— Questions to answer —
A. According to the article on holiday online fraud, when does attack volume usually peak?
B. Carry on the article on holiday online fraud from the point where it ends.

— Page excerpt —
# # #
As users prepare for the long Thanksgiving weekend, internet fraudsters are already looking forward to Monday – the unofficial start of the holiday cybercrime season.
Cyber Monday, the digital equivalent of the brick-and-mortar world's Black Friday, is one of the busiest online shopping days of the year, and typically marks the beginning of a monthlong period of increased online threats, Andres Kohn, vice president of technology at security firm Proofpoint, said on Tuesday.
Attack volume usually peaks during the two weeks before Christmas, when last-minute shoppers are online in full force, he said.
Safe online shopping tips
DO monitor your credit card and bank activity.
DON'T shop unless the website uses SSL.
DO use your credit card, as opposed to your debit card, when making a purchase online.
DON'T buy from irreputable or unfamiliar vendors.
DO ensure your computer and anti-virus are up to date.
DON'T trust every deal.
Phishing attacks, survey scams and poisoned search engine results are all expected to ramp up on Cyber Monday, the day most employees return to work for the first time since the Thanksgiving break, Steven Cobb, security evangelist at anti-virus firm ESET, said. Cybercriminals are also expected to rely heavily on social media to distribute scams throughout the season.
“I'd imagine that people planning to commit fraud against retail customers this year are ready to go,” Cobb said. “During the holiday season, people are keen for bargains and short on money, making people more likely to fool themselves into thinking the scams are real.”
# # #
— Dataset excerpts —
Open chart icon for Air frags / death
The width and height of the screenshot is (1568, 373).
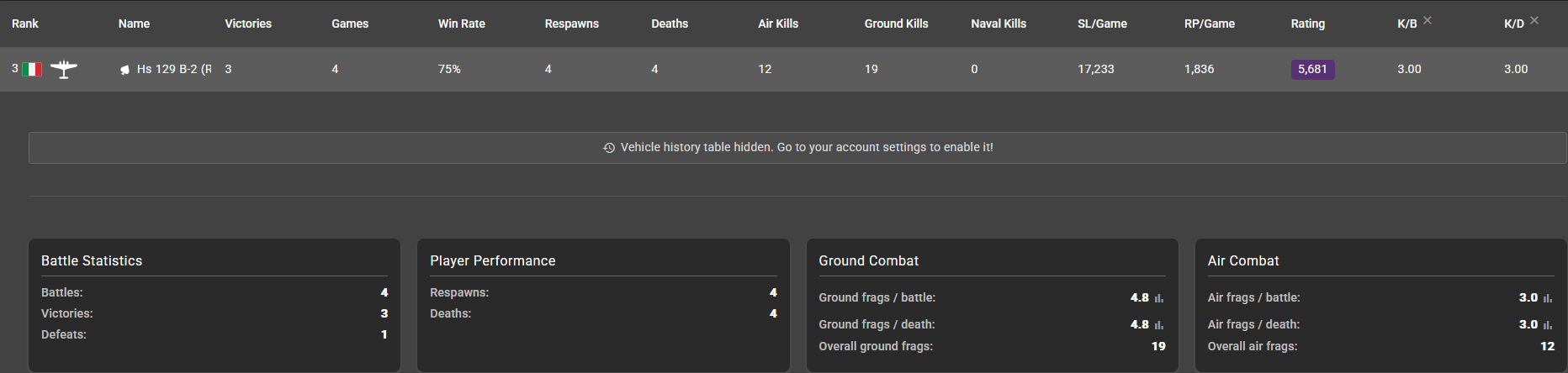pos(1548,325)
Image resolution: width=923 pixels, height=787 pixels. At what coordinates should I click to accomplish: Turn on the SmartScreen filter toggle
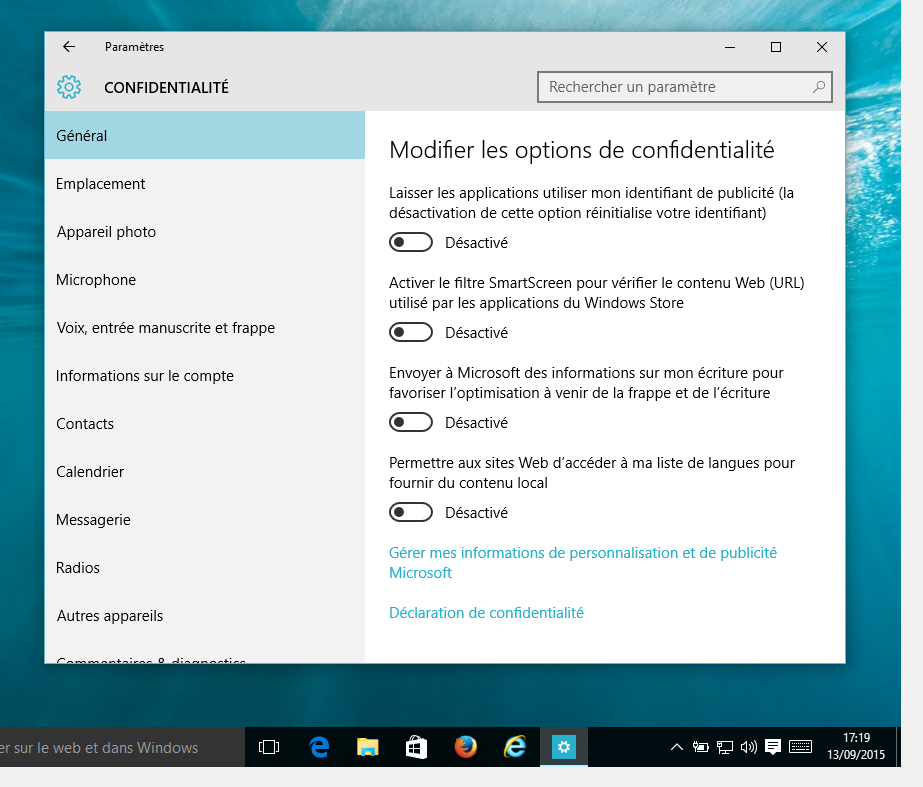(x=411, y=332)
# # #
— Responses to the tasks —
A. During the two weeks before Christmas.

B.
Preying on consumers' desire for a good deal, cybercriminals this season may spoof social coupon sites, like Groupon or LivingSocial, in attempts to trick unsuspecting users into installing malware, Kohn said. Attackers may also, ironically, leverage users' knowledge that online threats increase during the holidays with targeted attack emails stating that recipients must change their corporate account credentials due to a Cyber Monday-related breach.
Over the past year, adversaries have increasingly scrapped widespread malicious email campaigns in favor of more targeted attacks aimed at harvesting corporate account credentials, which can be used to steal intellectual property or large databases of customer and employee information. Consequently, businesses are more concerned now than they have been in years past about the risks employees may introduce when using work computers to shop online or hunt for deals, Kohn said.
When providing cybersecurity awareness training this holiday season, enterprises should explicitly state what types of requests – if any – users should respond to when asked to provide their login details or personal information.
“It could be as easy as saying, ‘We will never ask you for credentials in an email. Do not even respond to requests for credentials,'” Kohn said.